Strides in Primary Care

New professorship and other efforts bolster an under-recognized specialty.

Published in Dome - May 2015 and Summer 2015

When Americans talk about physicians, many speak enthusiastically about their family doctors, pediatricians or general internists. Among medical students, however, primary care remains less favored as a career choice than other specialties. Lower pay, longer hours, low Medicare reimbursements and more elderly, complex patients contribute to its unpopularity across the nation. By 2025, experts predict a potential shortfall of up to 31,100 primary care physicians.

Now, with the creation of a Bloomberg Distinguished Professorship devoted to primary care—a position that includes teaching nursing and public health students—Johns Hopkins Medicine hopes to invigorate and advance the field, says Maura McGuire, assistant dean for part-time faculty. This year, the school of medicine will also launch a primary care track for interested medical students, with a focus on chronic disease treatment, research and health care delivery.

The professorship was announced at the recent Johns Hopkins Primary Care Consortium, a biennial event intended to “share the energy around creating a collaborative, multidisciplinary academic home for primary care at Hopkins,” says McGuire, who also serves as Johns Hopkins Community Physicians’ director of education.

Held in February, the daylong conference drew more than 200 health care professionals, Johns Hopkins leaders and trainees from across the institution to Turner Auditorium. Speakers addressed evidence-based clinical processes, leadership, education and public policy development on primary care.

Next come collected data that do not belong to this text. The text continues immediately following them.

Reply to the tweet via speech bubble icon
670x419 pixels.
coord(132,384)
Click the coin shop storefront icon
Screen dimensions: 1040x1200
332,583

The idea for the new professorship grew out of the first Johns Hopkins Primary Care Consortium, established in 2013 by a core group of seven colleagues from the schools of nursing, medicine and public health who felt the need to be more aggressive in advancing primary care. Leading the nationwide search are John Flynn, vice president of the Office of Johns Hopkins Physicians, and David Chin, distinguished scholar at the school of public health. The goal is to fill the position in 2015.

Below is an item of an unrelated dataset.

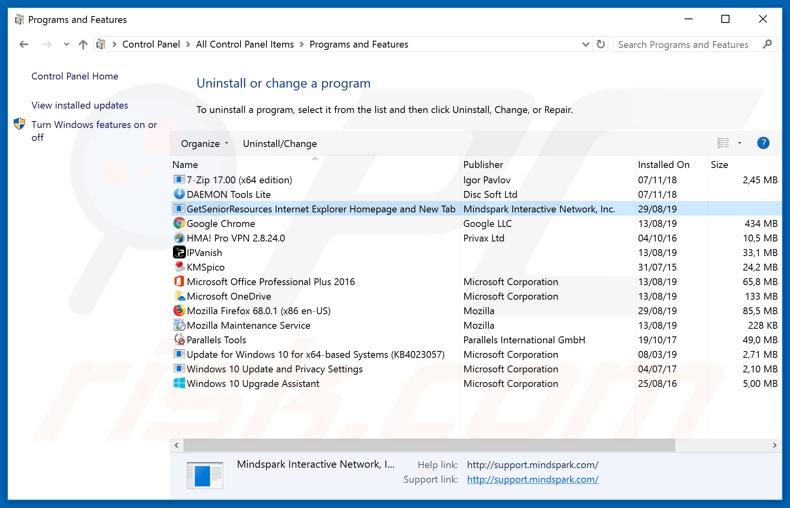This screenshot has height=508, width=790.
Task: Sort list by Installed On column
Action: coord(663,164)
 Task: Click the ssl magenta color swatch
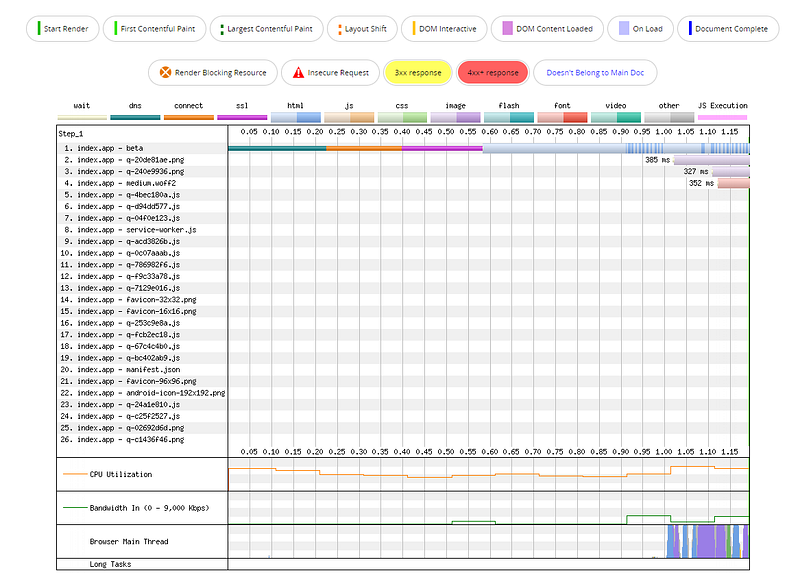(242, 117)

“People around Johns Hopkins are becoming more attuned to the importance of primary care,” says McGuire. “They’re realizing that primary care is part of the solution to improving quality, outcomes and cost.”

Topics at the biennial focused on how to inspire excellence, innovation and joy in primary care settings, and how to drive more health professionals into careers in primary care.

In an impassioned first-person account, second-year medical student Juliana Macri described how her mother’s “old-school” general internist painstakingly unraveled a misdiagnosis of Lyme disease made in an emergency room. She credits him for preventing her mother’s situation from becoming more serious—he recognized that she had babesiosis, another tick-borne illness—and for inspiring Macri to pursue a career in primary care.

Challenging “the myth that primary care isn’t what Hopkins does,” Macri urged her audience to insist that primary care be as significant a part of a Johns Hopkins medical education as understanding organ transplantation and Whipple procedures for pancreatic cancer.

When it debuts this summer, the school of medicine’s primary care track will include a three-year clinical experience in innovative practices, research projects, a clinical rotation for fourth-year med students, and mentorship and interaction with local leaders in the primary care field.  Colleen Christmas, Johns Hopkins Bayview Medical Center’s internal medicine residency director, oversees the new track and hopes that the students who complete it will enter primary care-oriented residencies.

The new Bloomberg Distinguished Professor will guide these and other efforts, notes McGuire, “and become an accelerator to connect with others doing primary care research.” That person will also boost philanthropy and advance coordination and integration of primary care in the medical, public health and nursing disciplines across The Johns Hopkins University.

Just as the Armstrong Institute for Patient Safety and Quality has raised the profile of patient safety, notes McGuire, “we plan to create a center of excellence in primary care to improve health outcomes across the life course.”